TFTP boot service is primarily used to perform OS installation on a remote machine for which you don’t have the physical access. In order to perform the OS installation successfully, there should be a way to reboot the remote server — either using wakeonlan or someone manually rebooting it or some other ways.

In those scenarios, you can setup the tftpboot services accordingly and the OS installation can be done remotely (you need to have the autoyast configuration file to automate the OS installation steps).



Step by step procedure is presented in this article for the SLES10-SP3 in 64bit architecture. However, these steps are pretty much similar to any other Linux distributions.

Required Packages

The following packages needs to be installed for the tftpboot setup.

• dhcp services packages: dhcp-3.0.7-7.5.20.x86_64.rpm and dhcp-server-3.0.7-7.5.20.x86_64.rpm


• tftpboot package: tftp-0.48-1.6.x86_64.rpm


• pxeboot package: syslinux-3.11-20.14.26.x86_64.rpm

Package Installation

Install the packages for the dhcp server services:

$ rpm -ivh dhcp-3.0.7-7.5.20.x86_64.rpm
Preparing...                ########################################### [100%]
   1:dhcp                   ########################################### [100%]

$ rpm -ivh dhcp-server-3.0.7-7.5.20.x86_64.rpm
Preparing...                ########################################### [100%]
   1:dhcp                   ########################################### [100%]

$ rpm -ivh tftp-0.48-1.6.x86_64.rpm

$ rpm -ivh syslinux-3.11-20.14.26.x86_64.rpm

After installing the syslinux package, pxelinux.0 file will be created under /usr/share/pxelinux/ directory. This is required to load install kernel and initrd images on the client machine.

Verify that the packages are successfully installed.

$ rpm -qa | grep dhcp
$ rpm -qa | grep tftp

Download the appropriate tftpserver from the repository of your respective Linux distribution.

Steps to setup tftpboot

Step 1: Create /tftpboot directory

Create the tftpboot directory under root directory ( / ) as shown below.

# mkdir /tftpboot/

Step 2: Copy the pxelinux image

PXE Linux image will be available once you installed the syslinux package. Copy this to /tftpboot path as shown below.

# cp /usr/share/syslinux/pxelinux.0 /tftpboot

Step 3: Create the mount point for ISO and mount the ISO image

Let us assume that we are going to install the SLES10 SP3 Linux distribution on a remote server. If you have the SUSE10-SP3 DVD insert it in the drive or mount the ISO image which you have. Here, the iso image has been mounted as follows:

# mkdir /tftpboot/sles10_sp3

# mount -o loop SLES-10-SP3-DVD-x86_64.iso /tftpboot/sles10_sp3

Refer to our earlier article on How to mount and view ISO files.

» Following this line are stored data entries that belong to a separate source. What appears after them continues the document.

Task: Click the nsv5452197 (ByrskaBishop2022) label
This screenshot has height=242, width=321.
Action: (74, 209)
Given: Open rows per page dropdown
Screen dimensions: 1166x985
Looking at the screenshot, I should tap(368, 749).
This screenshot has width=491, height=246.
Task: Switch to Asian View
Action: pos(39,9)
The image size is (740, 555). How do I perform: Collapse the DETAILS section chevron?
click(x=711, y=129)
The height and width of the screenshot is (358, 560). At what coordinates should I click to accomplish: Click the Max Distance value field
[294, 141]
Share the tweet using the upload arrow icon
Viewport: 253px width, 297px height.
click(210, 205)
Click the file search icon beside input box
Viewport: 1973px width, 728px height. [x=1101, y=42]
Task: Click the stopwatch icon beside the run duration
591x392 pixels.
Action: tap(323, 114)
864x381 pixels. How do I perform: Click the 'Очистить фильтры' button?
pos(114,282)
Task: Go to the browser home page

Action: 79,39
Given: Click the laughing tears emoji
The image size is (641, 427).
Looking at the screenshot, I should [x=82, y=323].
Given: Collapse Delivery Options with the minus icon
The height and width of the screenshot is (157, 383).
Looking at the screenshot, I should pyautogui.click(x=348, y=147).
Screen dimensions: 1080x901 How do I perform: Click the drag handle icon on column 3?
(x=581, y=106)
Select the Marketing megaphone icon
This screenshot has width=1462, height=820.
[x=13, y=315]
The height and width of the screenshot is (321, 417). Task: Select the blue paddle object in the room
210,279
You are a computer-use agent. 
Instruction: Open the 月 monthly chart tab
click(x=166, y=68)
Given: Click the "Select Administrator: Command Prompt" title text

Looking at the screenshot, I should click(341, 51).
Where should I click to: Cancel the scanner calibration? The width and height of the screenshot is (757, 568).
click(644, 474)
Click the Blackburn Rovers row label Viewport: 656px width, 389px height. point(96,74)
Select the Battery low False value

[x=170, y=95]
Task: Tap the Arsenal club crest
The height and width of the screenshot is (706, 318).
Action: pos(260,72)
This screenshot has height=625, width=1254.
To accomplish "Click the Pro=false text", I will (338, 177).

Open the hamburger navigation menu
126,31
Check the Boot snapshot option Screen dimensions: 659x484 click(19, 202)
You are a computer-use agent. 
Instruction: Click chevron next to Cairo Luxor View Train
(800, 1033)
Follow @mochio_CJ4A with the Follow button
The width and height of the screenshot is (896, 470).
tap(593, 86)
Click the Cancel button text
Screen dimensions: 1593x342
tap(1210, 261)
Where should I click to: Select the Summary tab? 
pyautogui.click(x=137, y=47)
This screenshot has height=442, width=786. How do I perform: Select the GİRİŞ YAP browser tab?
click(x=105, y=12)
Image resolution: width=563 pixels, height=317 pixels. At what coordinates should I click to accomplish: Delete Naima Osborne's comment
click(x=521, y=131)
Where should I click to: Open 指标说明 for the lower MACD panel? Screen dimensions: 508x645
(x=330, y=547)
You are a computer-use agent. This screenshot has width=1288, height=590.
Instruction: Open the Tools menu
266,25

Step 4: Copy the vmlinuz and initrd images into /tftpboot

Copy the initrd to the tftpboot directory as shown below.

# cd /tftpboot/sles10_sp3/boot/x86_64/loader

# cp initrd linux /tftpboot/

Step 5: Create pxelinux.cfg Directory

Create the directory pxelinux.cfg under /tftpboot and define the pxe boot definitions for the client.

# mkdir /tftpboot/pxelinux.cfg

# cat >/tftpboot/pxelinux.cfg/default
default linux
label linux
kernel linux
append initrd=initrd showopts instmode=nfs install=nfs://192.168.1.101/tftpboot/sles10_sp3/

The following options are used for,

• kernel – specifies where to find the Linux install kernel on the TFTP server.


• install – specifies boot arguments to pass to the install kernel.

As per the entries above, the nfs install mode is used for serving install RPMs and configuration files. So, have the nfs setup in this machine with the /tftpboot directory in the exported list. You can add the “autoyast” option with the autoyast configuration file to automate the OS installation steps otherwise you need to do run through the installation steps manually.

Step 6: Change the owner and permission for /tftpboot directory

Assign nobody:nobody to /tftpboot directory.

# chown nobody:nobody /tftpboot

# chmod 777 /tftpboot

Step 7: Modify /etc/dhcpd.conf

Modify the /etc/dhcpd.conf as shown below.

# cat /etc/dhcpd.conf

ddns-update-style none;
default-lease-time 14400;
filename "pxelinux.0"; 

# IP address of the dhcp server nothing but this machine.
next-server 192.168.1.101;
subnet 192.168.1.0 netmask 255.255.255.0 {
  # ip distribution range between 192.168.1.1 to 192.168.1.100
  range 192.168.1.1 192.168.1.100;
  default-lease-time 10;
  max-lease-time 10;
}

Specify the interface in /etc/syslinux/dhcpd to listen dhcp requests coming from clients.

# cat /etc/syslinux/dhcpd | grep DHCPD_INTERFACE
DHCPD_INTERFACE=”eth1”;

Here, this machine has the ip address of 192.168.1.101 on the eth1 device. So, specify eth1 for the DHCPD_INTERFACE as shown above.

On a related note, refer to our earlier article about 7 examples to configure network interface using ifconfig.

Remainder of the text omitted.